* Extracted entries
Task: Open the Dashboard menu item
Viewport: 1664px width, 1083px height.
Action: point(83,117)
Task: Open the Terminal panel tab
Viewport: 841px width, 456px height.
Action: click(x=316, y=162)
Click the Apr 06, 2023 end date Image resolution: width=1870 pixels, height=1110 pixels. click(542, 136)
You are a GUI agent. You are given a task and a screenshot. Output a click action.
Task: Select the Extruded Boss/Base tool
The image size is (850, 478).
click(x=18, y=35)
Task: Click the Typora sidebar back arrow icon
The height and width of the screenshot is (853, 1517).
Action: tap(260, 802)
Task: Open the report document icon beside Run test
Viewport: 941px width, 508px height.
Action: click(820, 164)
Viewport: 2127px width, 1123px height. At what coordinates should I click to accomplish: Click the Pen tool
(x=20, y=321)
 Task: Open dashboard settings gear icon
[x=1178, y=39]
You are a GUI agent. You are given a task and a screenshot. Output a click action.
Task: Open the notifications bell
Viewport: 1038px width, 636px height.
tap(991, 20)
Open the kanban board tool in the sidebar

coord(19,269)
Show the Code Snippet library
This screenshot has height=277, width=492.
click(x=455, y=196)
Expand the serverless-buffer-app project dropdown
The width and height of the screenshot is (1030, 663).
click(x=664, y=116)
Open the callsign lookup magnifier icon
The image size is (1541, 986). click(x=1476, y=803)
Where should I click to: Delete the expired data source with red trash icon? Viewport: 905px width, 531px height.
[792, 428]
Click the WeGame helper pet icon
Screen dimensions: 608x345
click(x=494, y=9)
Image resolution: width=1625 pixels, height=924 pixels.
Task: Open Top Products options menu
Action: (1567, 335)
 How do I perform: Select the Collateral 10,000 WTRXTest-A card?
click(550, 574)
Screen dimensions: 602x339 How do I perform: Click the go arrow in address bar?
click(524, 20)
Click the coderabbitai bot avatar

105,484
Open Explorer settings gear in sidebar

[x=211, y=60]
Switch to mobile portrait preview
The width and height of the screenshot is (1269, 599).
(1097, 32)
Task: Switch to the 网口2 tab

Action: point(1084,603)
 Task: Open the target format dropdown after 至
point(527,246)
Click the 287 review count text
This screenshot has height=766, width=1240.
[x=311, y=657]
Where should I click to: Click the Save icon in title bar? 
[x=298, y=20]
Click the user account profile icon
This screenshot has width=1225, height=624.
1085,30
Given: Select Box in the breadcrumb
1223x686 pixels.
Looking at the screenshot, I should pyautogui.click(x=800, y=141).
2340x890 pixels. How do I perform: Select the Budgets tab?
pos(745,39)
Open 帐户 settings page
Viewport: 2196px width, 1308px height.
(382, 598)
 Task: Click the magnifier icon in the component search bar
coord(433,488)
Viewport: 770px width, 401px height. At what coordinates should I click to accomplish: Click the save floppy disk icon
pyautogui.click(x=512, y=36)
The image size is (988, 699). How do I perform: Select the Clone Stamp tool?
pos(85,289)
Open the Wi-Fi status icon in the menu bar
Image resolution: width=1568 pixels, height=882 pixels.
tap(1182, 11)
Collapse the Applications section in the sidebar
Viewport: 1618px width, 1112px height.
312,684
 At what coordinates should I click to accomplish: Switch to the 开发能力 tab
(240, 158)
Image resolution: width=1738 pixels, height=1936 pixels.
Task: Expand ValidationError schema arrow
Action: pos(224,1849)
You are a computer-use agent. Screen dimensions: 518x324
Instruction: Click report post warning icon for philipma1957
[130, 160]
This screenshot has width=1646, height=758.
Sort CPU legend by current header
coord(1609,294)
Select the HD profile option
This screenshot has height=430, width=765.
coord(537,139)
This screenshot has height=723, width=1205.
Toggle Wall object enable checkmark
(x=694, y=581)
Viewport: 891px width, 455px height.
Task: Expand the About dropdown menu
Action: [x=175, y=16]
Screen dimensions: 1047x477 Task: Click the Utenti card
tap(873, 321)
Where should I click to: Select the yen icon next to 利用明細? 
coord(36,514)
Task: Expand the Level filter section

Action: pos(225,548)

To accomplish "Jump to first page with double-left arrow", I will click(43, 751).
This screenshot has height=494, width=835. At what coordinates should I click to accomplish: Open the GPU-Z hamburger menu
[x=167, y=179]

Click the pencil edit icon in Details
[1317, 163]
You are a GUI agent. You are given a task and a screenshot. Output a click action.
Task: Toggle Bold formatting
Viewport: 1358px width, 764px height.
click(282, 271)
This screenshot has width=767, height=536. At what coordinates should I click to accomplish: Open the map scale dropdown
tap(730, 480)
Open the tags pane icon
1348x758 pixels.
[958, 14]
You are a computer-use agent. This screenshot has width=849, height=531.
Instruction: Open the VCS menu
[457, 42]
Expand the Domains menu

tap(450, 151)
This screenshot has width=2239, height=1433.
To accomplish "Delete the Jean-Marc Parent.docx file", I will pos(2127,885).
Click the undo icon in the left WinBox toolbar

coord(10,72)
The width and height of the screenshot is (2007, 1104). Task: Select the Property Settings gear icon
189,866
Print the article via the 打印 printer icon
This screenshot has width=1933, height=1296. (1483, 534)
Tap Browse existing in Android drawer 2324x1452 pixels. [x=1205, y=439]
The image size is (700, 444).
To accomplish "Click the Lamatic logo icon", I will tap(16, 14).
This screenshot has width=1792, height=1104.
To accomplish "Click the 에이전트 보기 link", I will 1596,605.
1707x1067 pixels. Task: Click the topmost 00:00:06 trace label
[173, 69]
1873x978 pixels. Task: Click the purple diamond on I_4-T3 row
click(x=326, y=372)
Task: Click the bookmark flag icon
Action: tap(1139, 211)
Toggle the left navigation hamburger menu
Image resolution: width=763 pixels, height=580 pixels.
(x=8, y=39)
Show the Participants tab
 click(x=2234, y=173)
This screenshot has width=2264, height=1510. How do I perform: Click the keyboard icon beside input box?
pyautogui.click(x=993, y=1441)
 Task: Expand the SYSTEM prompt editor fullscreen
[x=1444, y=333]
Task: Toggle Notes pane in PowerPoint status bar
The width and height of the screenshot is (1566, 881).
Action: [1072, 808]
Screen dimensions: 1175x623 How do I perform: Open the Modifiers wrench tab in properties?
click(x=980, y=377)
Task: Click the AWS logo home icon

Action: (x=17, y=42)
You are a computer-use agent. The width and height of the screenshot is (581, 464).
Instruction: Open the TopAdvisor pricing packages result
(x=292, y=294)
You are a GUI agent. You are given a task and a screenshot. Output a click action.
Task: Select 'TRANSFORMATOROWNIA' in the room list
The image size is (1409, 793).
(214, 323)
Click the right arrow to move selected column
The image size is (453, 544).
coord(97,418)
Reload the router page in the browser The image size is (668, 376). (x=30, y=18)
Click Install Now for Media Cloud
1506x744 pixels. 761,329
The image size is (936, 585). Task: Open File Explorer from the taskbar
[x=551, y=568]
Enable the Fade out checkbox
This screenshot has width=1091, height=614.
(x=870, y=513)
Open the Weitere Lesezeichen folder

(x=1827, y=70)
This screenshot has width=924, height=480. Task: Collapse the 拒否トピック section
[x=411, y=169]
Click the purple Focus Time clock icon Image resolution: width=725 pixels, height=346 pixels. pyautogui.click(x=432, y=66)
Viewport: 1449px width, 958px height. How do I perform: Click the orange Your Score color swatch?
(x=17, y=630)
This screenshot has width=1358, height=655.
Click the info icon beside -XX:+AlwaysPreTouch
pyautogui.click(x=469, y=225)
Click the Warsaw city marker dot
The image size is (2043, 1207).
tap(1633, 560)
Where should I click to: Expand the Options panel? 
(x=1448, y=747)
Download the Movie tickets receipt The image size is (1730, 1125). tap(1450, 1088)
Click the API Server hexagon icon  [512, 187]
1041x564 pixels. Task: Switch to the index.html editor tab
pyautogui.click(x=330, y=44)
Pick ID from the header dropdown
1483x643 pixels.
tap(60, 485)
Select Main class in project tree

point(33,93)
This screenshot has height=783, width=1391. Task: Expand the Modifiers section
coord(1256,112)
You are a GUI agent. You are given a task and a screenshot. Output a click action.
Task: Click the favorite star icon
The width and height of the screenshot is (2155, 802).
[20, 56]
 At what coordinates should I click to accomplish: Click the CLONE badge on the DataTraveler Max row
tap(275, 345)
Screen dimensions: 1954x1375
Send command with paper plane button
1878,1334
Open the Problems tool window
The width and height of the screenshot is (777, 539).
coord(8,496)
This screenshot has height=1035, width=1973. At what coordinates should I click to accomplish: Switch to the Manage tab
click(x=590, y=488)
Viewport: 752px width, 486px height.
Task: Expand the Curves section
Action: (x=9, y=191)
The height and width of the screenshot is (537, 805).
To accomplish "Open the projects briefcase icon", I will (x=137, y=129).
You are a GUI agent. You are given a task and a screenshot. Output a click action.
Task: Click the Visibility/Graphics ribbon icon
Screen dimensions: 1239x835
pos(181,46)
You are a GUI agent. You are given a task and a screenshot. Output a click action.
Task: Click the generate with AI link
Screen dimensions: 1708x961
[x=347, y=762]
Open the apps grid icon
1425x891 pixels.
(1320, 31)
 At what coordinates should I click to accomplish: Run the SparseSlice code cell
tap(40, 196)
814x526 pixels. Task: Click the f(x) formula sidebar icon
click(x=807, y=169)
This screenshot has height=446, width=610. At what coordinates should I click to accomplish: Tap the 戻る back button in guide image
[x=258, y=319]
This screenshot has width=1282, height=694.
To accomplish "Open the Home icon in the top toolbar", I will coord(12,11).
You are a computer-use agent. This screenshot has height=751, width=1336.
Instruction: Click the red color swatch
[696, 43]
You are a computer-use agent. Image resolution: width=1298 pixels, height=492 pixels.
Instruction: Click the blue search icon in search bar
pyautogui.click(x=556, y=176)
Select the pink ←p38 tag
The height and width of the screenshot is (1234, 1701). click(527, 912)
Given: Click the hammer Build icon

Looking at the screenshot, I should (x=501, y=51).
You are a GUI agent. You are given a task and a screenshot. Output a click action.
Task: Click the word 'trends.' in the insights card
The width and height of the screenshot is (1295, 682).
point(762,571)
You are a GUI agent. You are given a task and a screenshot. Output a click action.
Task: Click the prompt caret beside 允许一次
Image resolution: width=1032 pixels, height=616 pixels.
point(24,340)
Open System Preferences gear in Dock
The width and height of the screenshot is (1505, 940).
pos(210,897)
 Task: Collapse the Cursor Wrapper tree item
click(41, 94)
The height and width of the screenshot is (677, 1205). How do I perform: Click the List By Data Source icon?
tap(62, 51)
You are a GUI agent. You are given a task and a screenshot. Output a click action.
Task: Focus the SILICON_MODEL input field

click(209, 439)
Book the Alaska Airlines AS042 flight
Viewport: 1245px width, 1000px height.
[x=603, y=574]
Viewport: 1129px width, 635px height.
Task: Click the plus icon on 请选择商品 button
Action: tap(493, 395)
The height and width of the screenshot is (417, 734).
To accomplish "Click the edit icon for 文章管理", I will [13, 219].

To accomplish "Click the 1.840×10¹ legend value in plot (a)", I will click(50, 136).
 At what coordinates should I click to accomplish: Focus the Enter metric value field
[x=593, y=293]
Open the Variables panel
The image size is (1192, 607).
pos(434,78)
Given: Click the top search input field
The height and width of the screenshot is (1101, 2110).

* Your assignment
Looking at the records above, return exactly the lines from the line with "Click the Apr" to the line with "Task: Click the Typora", both ends included.

* Written solution
Click the Apr 06, 2023 end date Image resolution: width=1870 pixels, height=1110 pixels. click(542, 136)
You are a GUI agent. You are given a task and a screenshot. Output a click action.
Task: Select the Extruded Boss/Base tool
The image size is (850, 478).
click(x=18, y=35)
Task: Click the Typora sidebar back arrow icon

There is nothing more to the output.